*** Opening Dataset extract ***

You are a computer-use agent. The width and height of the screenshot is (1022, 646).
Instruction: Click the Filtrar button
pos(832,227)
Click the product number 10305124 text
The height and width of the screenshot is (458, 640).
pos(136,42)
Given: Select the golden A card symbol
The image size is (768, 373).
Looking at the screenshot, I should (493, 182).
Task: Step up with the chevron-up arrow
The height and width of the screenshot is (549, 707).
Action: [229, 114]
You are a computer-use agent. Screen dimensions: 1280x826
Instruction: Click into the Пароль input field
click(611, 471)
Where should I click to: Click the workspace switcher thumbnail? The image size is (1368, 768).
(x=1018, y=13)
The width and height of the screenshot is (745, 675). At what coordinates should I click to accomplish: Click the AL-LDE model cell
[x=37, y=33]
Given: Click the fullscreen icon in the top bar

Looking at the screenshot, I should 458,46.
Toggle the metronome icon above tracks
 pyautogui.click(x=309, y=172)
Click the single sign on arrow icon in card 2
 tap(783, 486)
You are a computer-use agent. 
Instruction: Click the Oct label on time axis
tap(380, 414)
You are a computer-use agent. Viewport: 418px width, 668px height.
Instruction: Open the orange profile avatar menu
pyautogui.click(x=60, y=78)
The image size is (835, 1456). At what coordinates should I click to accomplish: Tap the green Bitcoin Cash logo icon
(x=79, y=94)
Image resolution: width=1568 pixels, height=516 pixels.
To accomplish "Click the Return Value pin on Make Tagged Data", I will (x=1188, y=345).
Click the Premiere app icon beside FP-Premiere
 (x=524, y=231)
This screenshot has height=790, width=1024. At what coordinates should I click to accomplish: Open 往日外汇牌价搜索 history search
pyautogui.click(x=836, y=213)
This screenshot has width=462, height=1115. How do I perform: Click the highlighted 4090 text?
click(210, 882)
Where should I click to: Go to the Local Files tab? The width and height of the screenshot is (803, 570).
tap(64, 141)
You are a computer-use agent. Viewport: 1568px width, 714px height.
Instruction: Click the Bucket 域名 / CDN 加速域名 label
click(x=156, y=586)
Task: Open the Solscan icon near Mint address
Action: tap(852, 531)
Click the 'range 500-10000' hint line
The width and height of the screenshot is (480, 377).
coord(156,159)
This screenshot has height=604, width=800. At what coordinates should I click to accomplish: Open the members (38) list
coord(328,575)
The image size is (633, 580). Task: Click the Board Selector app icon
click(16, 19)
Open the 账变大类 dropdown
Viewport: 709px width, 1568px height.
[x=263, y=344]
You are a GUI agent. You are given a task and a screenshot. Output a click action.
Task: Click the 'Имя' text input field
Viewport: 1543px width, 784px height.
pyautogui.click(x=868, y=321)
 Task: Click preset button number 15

*** Closing Dataset extract ***

Line by line, reproduce the material exactly.

# Problem solution:
You are a computer-use agent. The width and height of the screenshot is (1022, 646).
Instruction: Click the Filtrar button
pos(832,227)
Click the product number 10305124 text
The height and width of the screenshot is (458, 640).
pos(136,42)
Given: Select the golden A card symbol
The image size is (768, 373).
Looking at the screenshot, I should (493, 182).
Task: Step up with the chevron-up arrow
The height and width of the screenshot is (549, 707).
Action: [229, 114]
You are a computer-use agent. Screen dimensions: 1280x826
Instruction: Click into the Пароль input field
click(611, 471)
Where should I click to: Click the workspace switcher thumbnail? The image size is (1368, 768).
(x=1018, y=13)
The width and height of the screenshot is (745, 675). At what coordinates should I click to accomplish: Click the AL-LDE model cell
[x=37, y=33]
Given: Click the fullscreen icon in the top bar

Looking at the screenshot, I should 458,46.
Toggle the metronome icon above tracks
 pyautogui.click(x=309, y=172)
Click the single sign on arrow icon in card 2
 tap(783, 486)
You are a computer-use agent. 
Instruction: Click the Oct label on time axis
tap(380, 414)
You are a computer-use agent. Viewport: 418px width, 668px height.
Instruction: Open the orange profile avatar menu
pyautogui.click(x=60, y=78)
The image size is (835, 1456). At what coordinates should I click to accomplish: Tap the green Bitcoin Cash logo icon
(x=79, y=94)
Image resolution: width=1568 pixels, height=516 pixels.
To accomplish "Click the Return Value pin on Make Tagged Data", I will (x=1188, y=345).
Click the Premiere app icon beside FP-Premiere
 (x=524, y=231)
This screenshot has height=790, width=1024. At what coordinates should I click to accomplish: Open 往日外汇牌价搜索 history search
pyautogui.click(x=836, y=213)
This screenshot has width=462, height=1115. How do I perform: Click the highlighted 4090 text?
click(210, 882)
Where should I click to: Go to the Local Files tab? The width and height of the screenshot is (803, 570).
tap(64, 141)
You are a computer-use agent. Viewport: 1568px width, 714px height.
Instruction: Click the Bucket 域名 / CDN 加速域名 label
click(x=156, y=586)
Task: Open the Solscan icon near Mint address
Action: tap(852, 531)
Click the 'range 500-10000' hint line
The width and height of the screenshot is (480, 377).
coord(156,159)
This screenshot has height=604, width=800. At what coordinates should I click to accomplish: Open the members (38) list
coord(328,575)
The image size is (633, 580). Task: Click the Board Selector app icon
click(16, 19)
Open the 账变大类 dropdown
Viewport: 709px width, 1568px height.
[x=263, y=344]
You are a GUI agent. You are given a task and a screenshot. Output a click action.
Task: Click the 'Имя' text input field
Viewport: 1543px width, 784px height.
pyautogui.click(x=868, y=321)
 Task: Click preset button number 15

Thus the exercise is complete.